Post by Tequila Cowboy »

beantownbubba wrote:
linkous wrote:Shouldn't this be "Greatest Albums in the History of Rock Few People Have Heard Of", or "Greatest Albums in the History of Rock Most People Haven't Heard Of"? The original title would render this thread redundant, ie we would be talking about records that have been heard by nobody. And while I have never heard of Bloodkin, I have heard the Pylon record.


I think I can safely pass on my title as pedant in chief to mr linkous.

Howard Tate, Get It While You Can
The Wild Tchoupitoulas
The Mekons Rock n Roll
Nick Drake, Bryter Later (not sure if this still qualifies as unknown)
Pulp, Different Class (US only)
Shoes, Black Vinyl Shoes, Present Tense, Stolen Wishes

Do bands like Yo La Tengo and Teenage Fanclub qualify? What about Los Lobos?

**DATA EXTRACT**:
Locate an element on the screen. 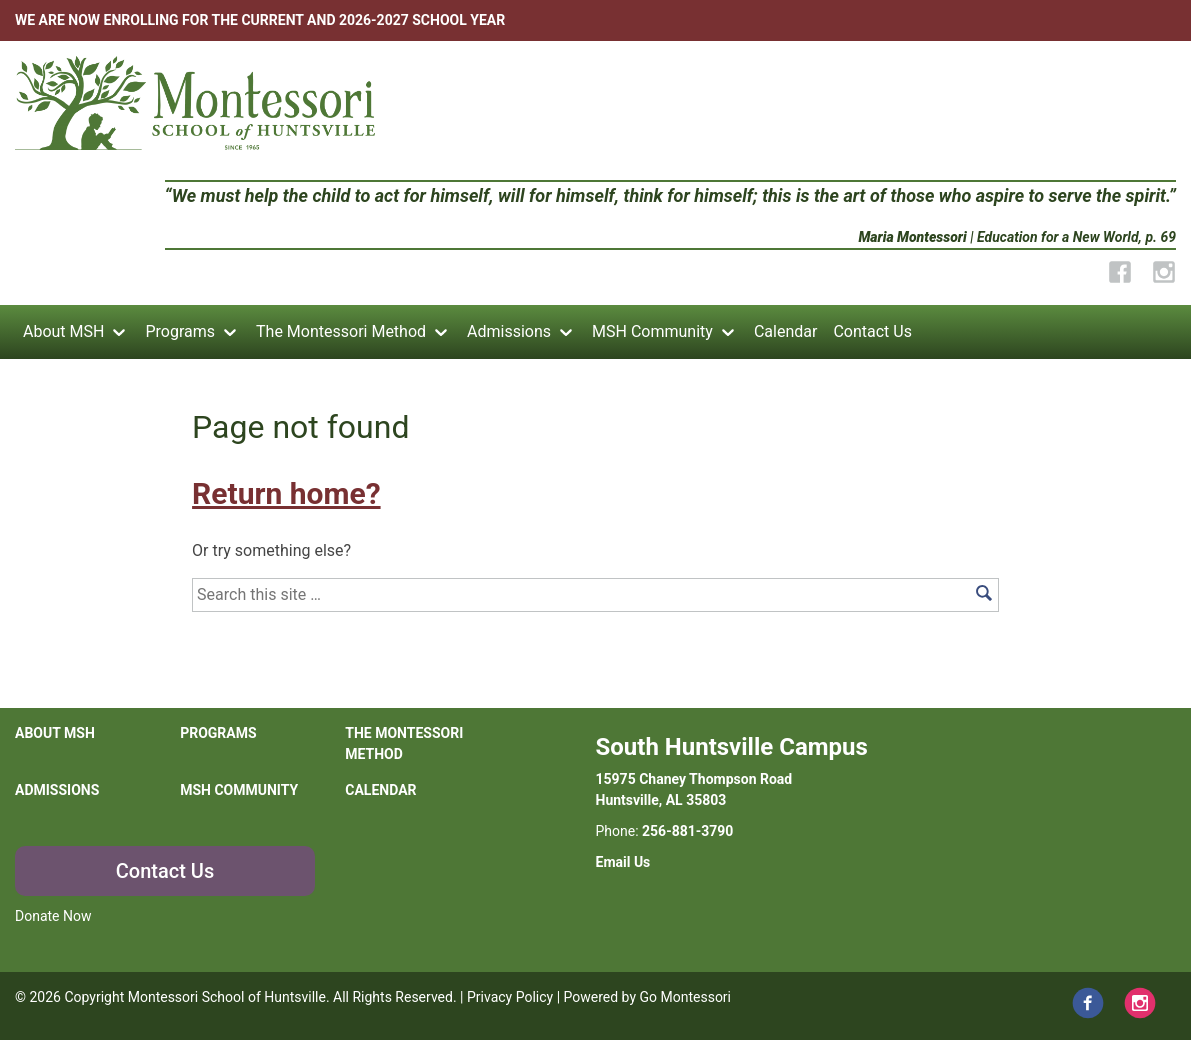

**REQUESTS**:
A – Copy the forum post exactly, beginning at the words "Post by Tequila" and stopping after "Class (US only)".
B – Answer these about the forum post:
(i) Which band does linkous say he has never heard of?
(ii) Which Nick Drake album appears in the list?
(iii) Which three bands does the final line ask about?

**ANSWERS TO EACH TASK**:
A –
Post by Tequila Cowboy »

beantownbubba wrote:
linkous wrote:Shouldn't this be "Greatest Albums in the History of Rock Few People Have Heard Of", or "Greatest Albums in the History of Rock Most People Haven't Heard Of"? The original title would render this thread redundant, ie we would be talking about records that have been heard by nobody. And while I have never heard of Bloodkin, I have heard the Pylon record.


I think I can safely pass on my title as pedant in chief to mr linkous.

Howard Tate, Get It While You Can
The Wild Tchoupitoulas
The Mekons Rock n Roll
Nick Drake, Bryter Later (not sure if this still qualifies as unknown)
Pulp, Different Class (US only)

B –
(i) Bloodkin
(ii) Bryter Later
(iii) Yo La Tengo, Teenage Fanclub and Los Lobos